The mutation in exon 25, E155X, creates a premature stop-codon, resulting in a truncated TRPM6 protein without kinase activity. The H61N mutation, also a highly conserved amino acid, is located in a poorly described region of the TRPM6 protein, but it has been proposed that the N-terminal intracellular domain of TRPM6 is crucial for oligomerization (38).
In conclusion, HSH is a rare cause of hypomagnesemia, hypocalcemia and functional hypoparathyroidism, illustrated here in four families with five novel gene defects in TRPM6. An early diagnosis of HSH is crucial and the possibility of TRPM6 mutations should be known to both paediatricians and adult endocrinologists. As this condition is clinically indistinguishable from hypocalcemia, the measurement of serum magnesium is mandatory in the setting of hypocalcemia.
Declaration of interest
The authors declare that there is no conflict of interest that could be perceived as prejudicing the impartiality of the research reported.
Funding
The study was supported by funding from the Norwegian Directorate of Health and the Regional Health Authorities of Western Norway. M C Astor is a PhD candidate funded by the University of Bergen.

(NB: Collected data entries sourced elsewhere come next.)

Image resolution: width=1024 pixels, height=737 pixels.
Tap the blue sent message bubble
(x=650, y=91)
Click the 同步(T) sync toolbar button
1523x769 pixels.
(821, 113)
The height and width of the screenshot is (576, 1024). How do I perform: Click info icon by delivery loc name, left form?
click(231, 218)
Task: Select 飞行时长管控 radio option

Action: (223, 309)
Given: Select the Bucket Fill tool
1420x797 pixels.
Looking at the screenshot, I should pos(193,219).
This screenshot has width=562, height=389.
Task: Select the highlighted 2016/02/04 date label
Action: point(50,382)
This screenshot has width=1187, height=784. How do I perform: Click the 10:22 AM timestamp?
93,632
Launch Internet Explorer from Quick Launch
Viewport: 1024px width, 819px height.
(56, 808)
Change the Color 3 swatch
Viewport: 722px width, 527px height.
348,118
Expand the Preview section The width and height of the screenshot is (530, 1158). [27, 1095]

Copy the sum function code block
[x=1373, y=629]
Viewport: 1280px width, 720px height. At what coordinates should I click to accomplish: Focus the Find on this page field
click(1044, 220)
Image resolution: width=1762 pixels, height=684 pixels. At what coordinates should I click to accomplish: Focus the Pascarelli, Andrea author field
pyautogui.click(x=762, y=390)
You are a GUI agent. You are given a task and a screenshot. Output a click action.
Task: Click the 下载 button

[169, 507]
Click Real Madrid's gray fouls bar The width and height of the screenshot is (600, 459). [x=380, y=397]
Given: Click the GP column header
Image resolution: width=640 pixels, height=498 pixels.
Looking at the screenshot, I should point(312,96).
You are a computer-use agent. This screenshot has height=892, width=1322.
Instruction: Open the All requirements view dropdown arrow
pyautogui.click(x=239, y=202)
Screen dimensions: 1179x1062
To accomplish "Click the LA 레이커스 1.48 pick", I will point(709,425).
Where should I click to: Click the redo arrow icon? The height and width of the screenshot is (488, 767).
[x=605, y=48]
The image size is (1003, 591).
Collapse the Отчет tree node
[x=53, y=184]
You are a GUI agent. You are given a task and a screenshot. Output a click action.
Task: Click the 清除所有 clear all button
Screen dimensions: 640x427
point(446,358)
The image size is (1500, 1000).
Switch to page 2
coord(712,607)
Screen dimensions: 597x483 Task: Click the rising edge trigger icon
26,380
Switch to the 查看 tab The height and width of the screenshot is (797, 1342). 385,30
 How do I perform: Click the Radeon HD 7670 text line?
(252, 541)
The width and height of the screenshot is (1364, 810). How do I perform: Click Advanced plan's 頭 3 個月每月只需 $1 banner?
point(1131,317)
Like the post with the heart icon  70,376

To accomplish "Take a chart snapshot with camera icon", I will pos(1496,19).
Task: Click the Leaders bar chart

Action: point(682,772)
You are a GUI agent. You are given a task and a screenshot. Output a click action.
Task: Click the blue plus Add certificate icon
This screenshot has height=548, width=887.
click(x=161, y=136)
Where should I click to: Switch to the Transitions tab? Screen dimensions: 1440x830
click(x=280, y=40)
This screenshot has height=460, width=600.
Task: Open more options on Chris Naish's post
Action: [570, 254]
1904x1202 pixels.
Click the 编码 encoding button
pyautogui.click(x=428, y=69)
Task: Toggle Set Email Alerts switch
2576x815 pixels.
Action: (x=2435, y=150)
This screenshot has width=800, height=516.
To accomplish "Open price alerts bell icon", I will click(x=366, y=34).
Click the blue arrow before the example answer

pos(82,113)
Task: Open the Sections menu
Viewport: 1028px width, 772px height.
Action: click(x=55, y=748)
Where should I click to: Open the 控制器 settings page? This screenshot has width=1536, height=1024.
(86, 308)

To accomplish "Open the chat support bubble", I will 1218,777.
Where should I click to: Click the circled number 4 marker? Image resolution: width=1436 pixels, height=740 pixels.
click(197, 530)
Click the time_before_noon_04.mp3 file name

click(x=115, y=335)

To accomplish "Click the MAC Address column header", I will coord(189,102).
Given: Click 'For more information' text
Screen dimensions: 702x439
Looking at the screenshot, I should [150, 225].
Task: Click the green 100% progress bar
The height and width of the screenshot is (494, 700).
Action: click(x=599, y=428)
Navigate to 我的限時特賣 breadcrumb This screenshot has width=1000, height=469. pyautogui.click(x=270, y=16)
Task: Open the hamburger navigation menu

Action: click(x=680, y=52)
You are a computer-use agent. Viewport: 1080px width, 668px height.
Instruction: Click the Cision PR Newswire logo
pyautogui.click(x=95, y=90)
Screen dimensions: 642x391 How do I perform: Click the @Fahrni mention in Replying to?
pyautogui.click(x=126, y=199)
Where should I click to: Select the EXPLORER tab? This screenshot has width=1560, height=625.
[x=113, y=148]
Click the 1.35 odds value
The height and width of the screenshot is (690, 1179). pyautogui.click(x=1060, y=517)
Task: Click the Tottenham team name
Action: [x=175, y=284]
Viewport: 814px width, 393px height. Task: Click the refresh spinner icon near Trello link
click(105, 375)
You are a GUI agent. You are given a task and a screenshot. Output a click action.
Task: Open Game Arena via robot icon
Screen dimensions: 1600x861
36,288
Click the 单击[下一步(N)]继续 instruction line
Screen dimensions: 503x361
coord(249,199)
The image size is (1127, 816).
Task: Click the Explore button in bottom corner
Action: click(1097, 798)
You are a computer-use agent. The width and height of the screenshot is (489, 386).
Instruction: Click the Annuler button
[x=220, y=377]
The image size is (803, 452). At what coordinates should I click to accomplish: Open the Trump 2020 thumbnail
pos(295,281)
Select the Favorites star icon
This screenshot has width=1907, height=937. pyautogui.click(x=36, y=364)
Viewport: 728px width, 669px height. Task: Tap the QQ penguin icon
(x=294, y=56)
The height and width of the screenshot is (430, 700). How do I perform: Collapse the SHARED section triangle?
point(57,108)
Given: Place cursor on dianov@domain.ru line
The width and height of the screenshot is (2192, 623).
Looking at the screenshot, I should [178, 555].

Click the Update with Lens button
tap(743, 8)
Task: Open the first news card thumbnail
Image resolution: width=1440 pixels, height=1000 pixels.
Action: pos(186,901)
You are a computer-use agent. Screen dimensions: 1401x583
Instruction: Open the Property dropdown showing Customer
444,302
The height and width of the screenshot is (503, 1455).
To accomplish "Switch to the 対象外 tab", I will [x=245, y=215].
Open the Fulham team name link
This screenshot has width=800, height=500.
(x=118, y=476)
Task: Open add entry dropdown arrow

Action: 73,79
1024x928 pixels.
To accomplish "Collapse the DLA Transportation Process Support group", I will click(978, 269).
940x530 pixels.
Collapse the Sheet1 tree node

Author contribution statement
M C Astor, K Løvås, B G Nedrebø, J Steen-Johnsen and E S Husebye participated in study design and identification of patients, interpretation of the data, writing and critical revision of the manuscript. A S B Wolff and E Bratland designed and performed the genetic analyses and revised the manuscript.
Acknowledgements
We are very grateful to the participating patients and their families for their cooperation. We also thank Mrs Elisabeth Halvorsen and Ms Hajirah Muneer for expert technical assistance.